**Dataset records:**
* * *
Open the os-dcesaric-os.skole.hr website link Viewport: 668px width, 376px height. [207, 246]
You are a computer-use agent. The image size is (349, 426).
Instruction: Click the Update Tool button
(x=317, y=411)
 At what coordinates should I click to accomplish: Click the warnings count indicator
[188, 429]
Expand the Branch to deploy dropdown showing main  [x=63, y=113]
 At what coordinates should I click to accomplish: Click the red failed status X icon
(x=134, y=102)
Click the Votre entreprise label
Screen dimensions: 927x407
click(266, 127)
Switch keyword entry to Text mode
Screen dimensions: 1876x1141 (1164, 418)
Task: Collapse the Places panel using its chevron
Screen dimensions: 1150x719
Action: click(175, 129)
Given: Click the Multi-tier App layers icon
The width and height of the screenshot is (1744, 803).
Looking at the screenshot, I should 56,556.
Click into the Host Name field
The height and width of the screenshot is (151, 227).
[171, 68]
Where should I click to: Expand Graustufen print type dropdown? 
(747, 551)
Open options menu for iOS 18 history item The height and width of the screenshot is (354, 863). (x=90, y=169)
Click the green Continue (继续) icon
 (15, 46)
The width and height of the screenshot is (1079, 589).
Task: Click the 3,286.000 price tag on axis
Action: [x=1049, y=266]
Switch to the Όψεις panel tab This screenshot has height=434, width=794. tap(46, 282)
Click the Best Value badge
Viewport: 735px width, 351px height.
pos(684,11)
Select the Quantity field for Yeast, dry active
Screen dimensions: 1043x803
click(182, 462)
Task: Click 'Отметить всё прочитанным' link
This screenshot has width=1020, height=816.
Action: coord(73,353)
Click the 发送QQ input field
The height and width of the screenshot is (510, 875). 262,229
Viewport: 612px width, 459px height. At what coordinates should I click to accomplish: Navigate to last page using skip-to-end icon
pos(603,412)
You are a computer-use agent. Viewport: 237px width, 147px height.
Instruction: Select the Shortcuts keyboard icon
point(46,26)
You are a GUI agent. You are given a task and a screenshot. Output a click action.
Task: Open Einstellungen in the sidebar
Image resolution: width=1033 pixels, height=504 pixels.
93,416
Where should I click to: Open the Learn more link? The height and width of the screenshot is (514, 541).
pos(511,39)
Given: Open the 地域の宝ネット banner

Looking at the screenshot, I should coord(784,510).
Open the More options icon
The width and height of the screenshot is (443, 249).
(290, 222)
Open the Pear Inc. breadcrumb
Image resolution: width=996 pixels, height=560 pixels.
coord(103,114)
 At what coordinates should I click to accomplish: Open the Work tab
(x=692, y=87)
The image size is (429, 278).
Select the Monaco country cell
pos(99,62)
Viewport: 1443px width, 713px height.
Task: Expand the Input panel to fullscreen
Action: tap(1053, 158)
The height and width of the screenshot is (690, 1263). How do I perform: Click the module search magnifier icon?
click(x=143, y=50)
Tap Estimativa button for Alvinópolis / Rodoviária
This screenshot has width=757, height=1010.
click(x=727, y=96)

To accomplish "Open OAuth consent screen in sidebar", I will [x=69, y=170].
* * *
**DIRECTIONS FOR THIS TASK:** Reproduce every item above word for word, keeping the same order and line breaks.

**ANSWER TO THIS PROBLEM:**
Open the os-dcesaric-os.skole.hr website link Viewport: 668px width, 376px height. [207, 246]
You are a computer-use agent. The image size is (349, 426).
Instruction: Click the Update Tool button
(x=317, y=411)
 At what coordinates should I click to accomplish: Click the warnings count indicator
[188, 429]
Expand the Branch to deploy dropdown showing main  [x=63, y=113]
 At what coordinates should I click to accomplish: Click the red failed status X icon
(x=134, y=102)
Click the Votre entreprise label
Screen dimensions: 927x407
click(266, 127)
Switch keyword entry to Text mode
Screen dimensions: 1876x1141 (1164, 418)
Task: Collapse the Places panel using its chevron
Screen dimensions: 1150x719
Action: click(175, 129)
Given: Click the Multi-tier App layers icon
The width and height of the screenshot is (1744, 803).
Looking at the screenshot, I should 56,556.
Click into the Host Name field
The height and width of the screenshot is (151, 227).
[171, 68]
Where should I click to: Expand Graustufen print type dropdown? 
(747, 551)
Open options menu for iOS 18 history item The height and width of the screenshot is (354, 863). (x=90, y=169)
Click the green Continue (继续) icon
 (15, 46)
The width and height of the screenshot is (1079, 589).
Task: Click the 3,286.000 price tag on axis
Action: [x=1049, y=266]
Switch to the Όψεις panel tab This screenshot has height=434, width=794. tap(46, 282)
Click the Best Value badge
Viewport: 735px width, 351px height.
pos(684,11)
Select the Quantity field for Yeast, dry active
Screen dimensions: 1043x803
click(182, 462)
Task: Click 'Отметить всё прочитанным' link
This screenshot has width=1020, height=816.
Action: coord(73,353)
Click the 发送QQ input field
The height and width of the screenshot is (510, 875). 262,229
Viewport: 612px width, 459px height. At what coordinates should I click to accomplish: Navigate to last page using skip-to-end icon
pos(603,412)
You are a computer-use agent. Viewport: 237px width, 147px height.
Instruction: Select the Shortcuts keyboard icon
point(46,26)
You are a GUI agent. You are given a task and a screenshot. Output a click action.
Task: Open Einstellungen in the sidebar
Image resolution: width=1033 pixels, height=504 pixels.
93,416
Where should I click to: Open the Learn more link? The height and width of the screenshot is (514, 541).
pos(511,39)
Given: Open the 地域の宝ネット banner

Looking at the screenshot, I should coord(784,510).
Open the More options icon
The width and height of the screenshot is (443, 249).
(290, 222)
Open the Pear Inc. breadcrumb
Image resolution: width=996 pixels, height=560 pixels.
coord(103,114)
 At what coordinates should I click to accomplish: Open the Work tab
(x=692, y=87)
The image size is (429, 278).
Select the Monaco country cell
pos(99,62)
Viewport: 1443px width, 713px height.
Task: Expand the Input panel to fullscreen
Action: tap(1053, 158)
The height and width of the screenshot is (690, 1263). How do I perform: Click the module search magnifier icon?
click(x=143, y=50)
Tap Estimativa button for Alvinópolis / Rodoviária
This screenshot has width=757, height=1010.
click(x=727, y=96)

To accomplish "Open OAuth consent screen in sidebar", I will [x=69, y=170].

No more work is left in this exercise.